§ Your objective
Pick out every line in the rows below that contains the word "should", matching its case exactly.

[Pixel coordinate grounding data]
----

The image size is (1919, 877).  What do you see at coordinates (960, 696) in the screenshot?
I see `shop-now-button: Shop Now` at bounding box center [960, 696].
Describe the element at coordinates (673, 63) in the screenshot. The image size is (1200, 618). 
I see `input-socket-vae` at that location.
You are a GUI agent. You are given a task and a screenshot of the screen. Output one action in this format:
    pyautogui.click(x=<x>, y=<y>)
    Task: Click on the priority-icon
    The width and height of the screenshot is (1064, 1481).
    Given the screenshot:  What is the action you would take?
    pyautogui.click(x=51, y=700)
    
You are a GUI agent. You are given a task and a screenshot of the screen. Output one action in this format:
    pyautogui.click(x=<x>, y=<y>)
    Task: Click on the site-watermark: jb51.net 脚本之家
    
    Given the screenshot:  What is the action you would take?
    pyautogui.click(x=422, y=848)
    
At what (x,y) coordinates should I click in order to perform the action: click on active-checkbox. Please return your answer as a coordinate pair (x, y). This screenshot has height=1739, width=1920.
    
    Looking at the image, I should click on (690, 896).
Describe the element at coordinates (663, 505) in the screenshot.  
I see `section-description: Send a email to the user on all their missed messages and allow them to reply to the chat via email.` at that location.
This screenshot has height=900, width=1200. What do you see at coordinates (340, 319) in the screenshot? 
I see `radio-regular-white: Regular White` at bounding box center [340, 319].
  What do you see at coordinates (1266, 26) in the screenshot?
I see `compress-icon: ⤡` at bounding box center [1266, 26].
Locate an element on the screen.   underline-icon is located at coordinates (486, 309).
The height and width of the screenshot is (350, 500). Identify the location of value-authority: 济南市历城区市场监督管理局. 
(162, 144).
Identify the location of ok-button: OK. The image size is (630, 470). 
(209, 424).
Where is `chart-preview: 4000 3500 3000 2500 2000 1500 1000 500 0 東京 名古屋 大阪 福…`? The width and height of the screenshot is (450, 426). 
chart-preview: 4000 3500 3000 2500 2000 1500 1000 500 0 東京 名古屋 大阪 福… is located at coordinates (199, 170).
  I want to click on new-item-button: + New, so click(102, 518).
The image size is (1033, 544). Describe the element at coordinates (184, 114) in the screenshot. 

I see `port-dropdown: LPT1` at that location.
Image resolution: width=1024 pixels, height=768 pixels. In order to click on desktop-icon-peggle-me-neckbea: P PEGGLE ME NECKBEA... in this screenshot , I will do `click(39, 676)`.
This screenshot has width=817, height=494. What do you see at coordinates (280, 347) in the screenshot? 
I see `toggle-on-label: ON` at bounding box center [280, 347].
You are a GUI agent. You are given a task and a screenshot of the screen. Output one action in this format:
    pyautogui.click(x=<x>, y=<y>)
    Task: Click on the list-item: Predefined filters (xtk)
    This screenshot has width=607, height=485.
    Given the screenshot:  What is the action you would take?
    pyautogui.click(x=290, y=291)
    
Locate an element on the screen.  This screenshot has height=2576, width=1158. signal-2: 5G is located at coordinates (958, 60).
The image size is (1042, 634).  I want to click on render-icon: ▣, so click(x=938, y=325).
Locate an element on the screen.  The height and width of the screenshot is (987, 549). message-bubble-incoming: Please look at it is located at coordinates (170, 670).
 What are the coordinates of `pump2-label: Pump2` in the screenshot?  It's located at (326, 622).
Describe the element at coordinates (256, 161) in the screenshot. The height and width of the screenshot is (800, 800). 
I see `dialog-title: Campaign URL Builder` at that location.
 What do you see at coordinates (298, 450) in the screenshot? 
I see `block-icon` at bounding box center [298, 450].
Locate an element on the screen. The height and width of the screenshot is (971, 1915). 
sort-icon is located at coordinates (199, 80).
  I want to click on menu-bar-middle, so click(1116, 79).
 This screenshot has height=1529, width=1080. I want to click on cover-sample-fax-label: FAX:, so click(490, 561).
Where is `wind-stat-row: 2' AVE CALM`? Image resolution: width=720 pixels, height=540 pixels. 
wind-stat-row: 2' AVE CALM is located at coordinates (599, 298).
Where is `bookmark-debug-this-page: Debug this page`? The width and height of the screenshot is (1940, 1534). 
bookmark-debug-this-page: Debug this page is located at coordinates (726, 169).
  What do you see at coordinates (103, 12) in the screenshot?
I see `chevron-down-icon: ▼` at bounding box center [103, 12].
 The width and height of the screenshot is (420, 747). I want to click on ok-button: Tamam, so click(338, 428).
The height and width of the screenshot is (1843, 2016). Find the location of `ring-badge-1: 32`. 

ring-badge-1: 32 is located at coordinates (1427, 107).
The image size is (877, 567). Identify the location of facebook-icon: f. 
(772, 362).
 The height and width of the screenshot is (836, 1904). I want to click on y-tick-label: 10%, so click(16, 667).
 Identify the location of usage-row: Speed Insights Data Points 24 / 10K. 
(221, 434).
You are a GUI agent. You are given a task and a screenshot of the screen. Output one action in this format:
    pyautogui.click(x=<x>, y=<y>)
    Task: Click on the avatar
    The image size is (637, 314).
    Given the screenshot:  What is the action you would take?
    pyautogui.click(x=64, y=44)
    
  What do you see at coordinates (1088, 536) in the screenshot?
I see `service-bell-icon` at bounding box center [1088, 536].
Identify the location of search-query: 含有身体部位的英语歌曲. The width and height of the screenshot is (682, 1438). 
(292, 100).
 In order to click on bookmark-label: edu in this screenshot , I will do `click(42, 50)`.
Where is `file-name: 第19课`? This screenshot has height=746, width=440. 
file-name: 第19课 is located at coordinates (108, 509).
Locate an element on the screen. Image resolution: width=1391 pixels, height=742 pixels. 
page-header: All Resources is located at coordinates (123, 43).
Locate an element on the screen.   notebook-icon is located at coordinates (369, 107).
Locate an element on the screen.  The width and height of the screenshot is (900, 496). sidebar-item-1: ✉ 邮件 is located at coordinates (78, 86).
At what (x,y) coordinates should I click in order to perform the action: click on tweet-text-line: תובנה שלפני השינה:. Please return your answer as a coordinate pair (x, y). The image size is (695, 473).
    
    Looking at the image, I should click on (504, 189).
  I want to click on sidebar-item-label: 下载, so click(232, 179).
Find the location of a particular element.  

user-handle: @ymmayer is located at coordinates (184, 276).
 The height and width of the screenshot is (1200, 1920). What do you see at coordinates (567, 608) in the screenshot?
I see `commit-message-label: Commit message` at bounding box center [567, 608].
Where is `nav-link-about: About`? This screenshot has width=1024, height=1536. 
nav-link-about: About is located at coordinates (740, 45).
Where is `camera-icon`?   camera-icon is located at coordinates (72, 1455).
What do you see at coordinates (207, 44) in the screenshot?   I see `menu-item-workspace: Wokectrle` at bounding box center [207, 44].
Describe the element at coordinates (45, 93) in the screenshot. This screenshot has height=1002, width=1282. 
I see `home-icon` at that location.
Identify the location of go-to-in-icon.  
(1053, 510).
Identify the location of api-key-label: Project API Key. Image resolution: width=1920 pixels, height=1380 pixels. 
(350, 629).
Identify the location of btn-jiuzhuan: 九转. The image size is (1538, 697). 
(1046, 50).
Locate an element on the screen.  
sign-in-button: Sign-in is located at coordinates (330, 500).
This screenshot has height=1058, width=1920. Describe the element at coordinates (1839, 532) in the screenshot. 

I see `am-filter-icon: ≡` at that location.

----

§ Your response
At what (x,y) coordinates should I click in order to perform the action: click on active-checkbox. Please return your answer as a coordinate pair (x, y). This screenshot has height=1739, width=1920.
    Looking at the image, I should click on (690, 896).
At what (x,y) coordinates should I click in order to perform the action: click on tweet-text-line: תובנה שלפני השינה:. Please return your answer as a coordinate pair (x, y). The image size is (695, 473).
    Looking at the image, I should click on (504, 189).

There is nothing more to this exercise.